__WORK TASK__. Copy out all the lines in the records that include the word "item".

Entries taken from a collection:
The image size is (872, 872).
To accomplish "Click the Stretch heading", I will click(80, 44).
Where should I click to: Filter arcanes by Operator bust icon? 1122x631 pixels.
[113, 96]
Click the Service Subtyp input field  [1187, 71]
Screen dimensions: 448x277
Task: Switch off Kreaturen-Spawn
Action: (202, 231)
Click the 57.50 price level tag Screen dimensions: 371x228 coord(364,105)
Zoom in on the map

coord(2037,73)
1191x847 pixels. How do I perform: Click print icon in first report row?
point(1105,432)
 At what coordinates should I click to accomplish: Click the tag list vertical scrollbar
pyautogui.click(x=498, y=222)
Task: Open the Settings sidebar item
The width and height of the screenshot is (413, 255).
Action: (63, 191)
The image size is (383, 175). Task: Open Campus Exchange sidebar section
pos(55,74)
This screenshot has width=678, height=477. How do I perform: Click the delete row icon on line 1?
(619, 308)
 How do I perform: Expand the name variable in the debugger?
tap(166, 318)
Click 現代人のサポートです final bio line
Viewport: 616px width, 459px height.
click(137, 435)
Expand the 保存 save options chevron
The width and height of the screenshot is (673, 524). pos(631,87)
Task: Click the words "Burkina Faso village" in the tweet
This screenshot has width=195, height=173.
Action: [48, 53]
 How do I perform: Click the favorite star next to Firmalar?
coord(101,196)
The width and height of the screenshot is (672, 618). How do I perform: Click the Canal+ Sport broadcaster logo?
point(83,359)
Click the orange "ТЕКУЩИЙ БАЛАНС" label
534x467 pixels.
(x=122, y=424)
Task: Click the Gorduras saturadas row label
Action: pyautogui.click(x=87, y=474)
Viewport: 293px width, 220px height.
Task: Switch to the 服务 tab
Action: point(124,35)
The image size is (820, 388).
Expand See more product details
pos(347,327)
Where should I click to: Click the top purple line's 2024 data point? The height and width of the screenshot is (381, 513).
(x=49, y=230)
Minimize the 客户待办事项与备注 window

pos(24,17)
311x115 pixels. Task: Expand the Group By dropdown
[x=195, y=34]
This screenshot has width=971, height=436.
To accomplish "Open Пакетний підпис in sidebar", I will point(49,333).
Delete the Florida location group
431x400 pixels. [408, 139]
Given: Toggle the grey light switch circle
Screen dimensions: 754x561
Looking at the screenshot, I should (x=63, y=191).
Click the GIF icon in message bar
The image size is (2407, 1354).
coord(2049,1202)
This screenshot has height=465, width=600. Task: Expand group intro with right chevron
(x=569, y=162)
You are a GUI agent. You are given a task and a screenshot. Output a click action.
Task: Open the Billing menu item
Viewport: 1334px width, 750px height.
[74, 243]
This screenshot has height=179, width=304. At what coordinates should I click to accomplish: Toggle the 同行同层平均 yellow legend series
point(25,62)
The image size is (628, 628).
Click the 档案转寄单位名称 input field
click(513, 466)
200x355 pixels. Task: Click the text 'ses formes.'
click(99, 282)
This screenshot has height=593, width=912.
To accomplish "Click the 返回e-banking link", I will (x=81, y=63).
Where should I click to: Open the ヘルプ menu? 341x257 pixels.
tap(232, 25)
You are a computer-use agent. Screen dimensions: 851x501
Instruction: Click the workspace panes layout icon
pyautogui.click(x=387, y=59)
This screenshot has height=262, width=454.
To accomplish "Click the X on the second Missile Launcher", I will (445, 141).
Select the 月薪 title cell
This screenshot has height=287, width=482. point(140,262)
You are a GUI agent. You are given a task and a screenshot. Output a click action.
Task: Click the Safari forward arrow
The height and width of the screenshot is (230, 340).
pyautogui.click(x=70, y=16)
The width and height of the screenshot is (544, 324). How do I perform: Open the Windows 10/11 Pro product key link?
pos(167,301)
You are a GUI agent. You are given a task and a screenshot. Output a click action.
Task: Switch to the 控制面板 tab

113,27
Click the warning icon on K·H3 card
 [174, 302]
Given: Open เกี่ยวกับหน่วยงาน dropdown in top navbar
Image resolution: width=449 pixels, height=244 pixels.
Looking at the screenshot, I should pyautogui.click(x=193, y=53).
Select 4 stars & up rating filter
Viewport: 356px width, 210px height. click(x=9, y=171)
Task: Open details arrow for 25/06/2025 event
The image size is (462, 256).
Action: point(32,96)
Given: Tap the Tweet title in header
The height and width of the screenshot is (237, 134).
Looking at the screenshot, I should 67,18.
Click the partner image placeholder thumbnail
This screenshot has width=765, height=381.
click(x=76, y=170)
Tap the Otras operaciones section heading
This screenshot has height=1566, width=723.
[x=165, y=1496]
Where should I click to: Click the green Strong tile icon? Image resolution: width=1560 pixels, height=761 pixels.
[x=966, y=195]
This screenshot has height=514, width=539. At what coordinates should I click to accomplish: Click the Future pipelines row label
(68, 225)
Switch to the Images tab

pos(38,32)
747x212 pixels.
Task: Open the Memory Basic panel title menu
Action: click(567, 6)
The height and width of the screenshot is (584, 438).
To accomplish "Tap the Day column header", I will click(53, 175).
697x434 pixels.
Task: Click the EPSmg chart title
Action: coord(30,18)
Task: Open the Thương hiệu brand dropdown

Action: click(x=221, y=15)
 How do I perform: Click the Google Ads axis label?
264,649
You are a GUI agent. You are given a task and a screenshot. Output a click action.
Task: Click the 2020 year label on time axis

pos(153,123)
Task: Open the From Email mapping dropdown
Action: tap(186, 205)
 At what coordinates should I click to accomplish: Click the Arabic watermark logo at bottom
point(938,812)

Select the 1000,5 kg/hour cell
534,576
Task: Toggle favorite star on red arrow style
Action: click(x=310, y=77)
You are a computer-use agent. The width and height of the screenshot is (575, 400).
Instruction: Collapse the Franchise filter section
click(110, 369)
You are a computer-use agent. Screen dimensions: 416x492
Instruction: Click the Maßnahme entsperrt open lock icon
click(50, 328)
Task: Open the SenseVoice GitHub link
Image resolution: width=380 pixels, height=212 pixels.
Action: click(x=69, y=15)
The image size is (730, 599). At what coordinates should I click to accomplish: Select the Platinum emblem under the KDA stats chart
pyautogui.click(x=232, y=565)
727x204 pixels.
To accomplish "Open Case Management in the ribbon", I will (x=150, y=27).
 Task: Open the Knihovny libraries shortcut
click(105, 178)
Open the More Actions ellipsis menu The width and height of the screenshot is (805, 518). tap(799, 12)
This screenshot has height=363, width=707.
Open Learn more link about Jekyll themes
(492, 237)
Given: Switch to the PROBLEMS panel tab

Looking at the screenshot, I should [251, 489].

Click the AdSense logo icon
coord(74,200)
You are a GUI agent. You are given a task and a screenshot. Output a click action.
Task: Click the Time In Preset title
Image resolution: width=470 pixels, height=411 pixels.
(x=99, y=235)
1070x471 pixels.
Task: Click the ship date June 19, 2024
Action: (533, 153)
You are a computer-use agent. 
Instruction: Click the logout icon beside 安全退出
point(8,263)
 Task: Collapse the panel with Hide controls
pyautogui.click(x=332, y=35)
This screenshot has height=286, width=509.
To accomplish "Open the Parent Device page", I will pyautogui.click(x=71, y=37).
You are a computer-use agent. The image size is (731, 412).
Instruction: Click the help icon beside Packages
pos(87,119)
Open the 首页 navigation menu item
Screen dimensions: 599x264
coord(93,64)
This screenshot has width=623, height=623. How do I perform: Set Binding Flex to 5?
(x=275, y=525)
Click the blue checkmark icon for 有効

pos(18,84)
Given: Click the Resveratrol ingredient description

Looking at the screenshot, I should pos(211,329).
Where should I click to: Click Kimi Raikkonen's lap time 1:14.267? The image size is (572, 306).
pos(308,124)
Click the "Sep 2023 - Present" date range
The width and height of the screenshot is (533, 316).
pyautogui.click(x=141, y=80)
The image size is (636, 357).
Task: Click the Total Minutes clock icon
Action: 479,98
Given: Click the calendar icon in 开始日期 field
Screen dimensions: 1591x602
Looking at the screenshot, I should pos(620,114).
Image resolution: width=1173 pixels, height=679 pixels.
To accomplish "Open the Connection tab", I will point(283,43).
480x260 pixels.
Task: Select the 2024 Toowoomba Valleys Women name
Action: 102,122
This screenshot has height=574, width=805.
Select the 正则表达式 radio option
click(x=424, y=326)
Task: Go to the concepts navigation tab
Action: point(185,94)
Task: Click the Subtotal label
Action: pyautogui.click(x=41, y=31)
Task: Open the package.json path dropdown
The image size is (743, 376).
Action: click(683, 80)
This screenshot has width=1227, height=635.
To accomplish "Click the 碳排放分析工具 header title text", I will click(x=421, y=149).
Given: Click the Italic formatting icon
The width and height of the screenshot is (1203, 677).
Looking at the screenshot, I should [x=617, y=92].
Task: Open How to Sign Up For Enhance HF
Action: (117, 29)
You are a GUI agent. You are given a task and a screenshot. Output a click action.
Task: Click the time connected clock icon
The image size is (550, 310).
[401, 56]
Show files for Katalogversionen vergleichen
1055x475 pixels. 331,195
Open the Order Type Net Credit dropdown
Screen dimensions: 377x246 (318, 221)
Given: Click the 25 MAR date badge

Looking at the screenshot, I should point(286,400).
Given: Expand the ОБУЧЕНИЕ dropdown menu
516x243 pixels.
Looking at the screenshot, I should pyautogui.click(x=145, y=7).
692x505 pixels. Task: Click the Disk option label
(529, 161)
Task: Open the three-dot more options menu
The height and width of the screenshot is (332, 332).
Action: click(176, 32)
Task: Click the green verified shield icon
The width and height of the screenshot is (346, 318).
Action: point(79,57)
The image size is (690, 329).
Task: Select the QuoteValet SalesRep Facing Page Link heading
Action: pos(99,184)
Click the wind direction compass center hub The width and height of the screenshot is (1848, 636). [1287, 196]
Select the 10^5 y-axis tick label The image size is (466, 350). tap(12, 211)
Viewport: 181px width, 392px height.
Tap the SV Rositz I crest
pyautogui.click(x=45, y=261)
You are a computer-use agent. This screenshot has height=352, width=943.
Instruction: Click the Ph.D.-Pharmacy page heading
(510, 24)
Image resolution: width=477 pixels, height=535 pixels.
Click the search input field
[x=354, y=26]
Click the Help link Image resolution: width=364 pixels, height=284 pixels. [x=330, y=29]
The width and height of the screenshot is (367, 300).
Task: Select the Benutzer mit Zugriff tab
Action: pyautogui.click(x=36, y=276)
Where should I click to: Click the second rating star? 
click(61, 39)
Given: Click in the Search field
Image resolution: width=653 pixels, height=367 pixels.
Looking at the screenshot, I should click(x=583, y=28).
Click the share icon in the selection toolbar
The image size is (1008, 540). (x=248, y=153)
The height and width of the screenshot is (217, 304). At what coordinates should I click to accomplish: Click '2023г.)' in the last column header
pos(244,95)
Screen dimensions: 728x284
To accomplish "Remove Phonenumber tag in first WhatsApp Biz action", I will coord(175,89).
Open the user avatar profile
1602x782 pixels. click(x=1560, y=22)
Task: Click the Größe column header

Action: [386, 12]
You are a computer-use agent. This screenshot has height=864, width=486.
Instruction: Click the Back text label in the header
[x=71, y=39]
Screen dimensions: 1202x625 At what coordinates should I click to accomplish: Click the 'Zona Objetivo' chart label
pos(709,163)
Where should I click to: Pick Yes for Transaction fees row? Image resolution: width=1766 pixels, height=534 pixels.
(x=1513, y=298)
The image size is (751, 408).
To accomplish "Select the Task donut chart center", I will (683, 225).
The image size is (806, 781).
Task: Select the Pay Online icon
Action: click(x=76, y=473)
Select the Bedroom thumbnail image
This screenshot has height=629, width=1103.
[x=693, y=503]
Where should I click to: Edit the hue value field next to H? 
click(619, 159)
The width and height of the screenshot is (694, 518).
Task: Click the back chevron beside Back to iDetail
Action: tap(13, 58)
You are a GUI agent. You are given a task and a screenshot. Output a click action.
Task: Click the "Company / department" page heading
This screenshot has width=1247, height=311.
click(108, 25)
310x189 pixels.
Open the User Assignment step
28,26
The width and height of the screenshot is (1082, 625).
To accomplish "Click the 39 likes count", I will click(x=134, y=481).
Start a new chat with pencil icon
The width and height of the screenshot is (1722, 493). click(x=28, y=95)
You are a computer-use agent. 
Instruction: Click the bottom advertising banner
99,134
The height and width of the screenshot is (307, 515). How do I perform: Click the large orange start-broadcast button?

__RESULT__.
Task: Open the Settings sidebar item
Task: Open the Billing menu item
Open the 首页 navigation menu item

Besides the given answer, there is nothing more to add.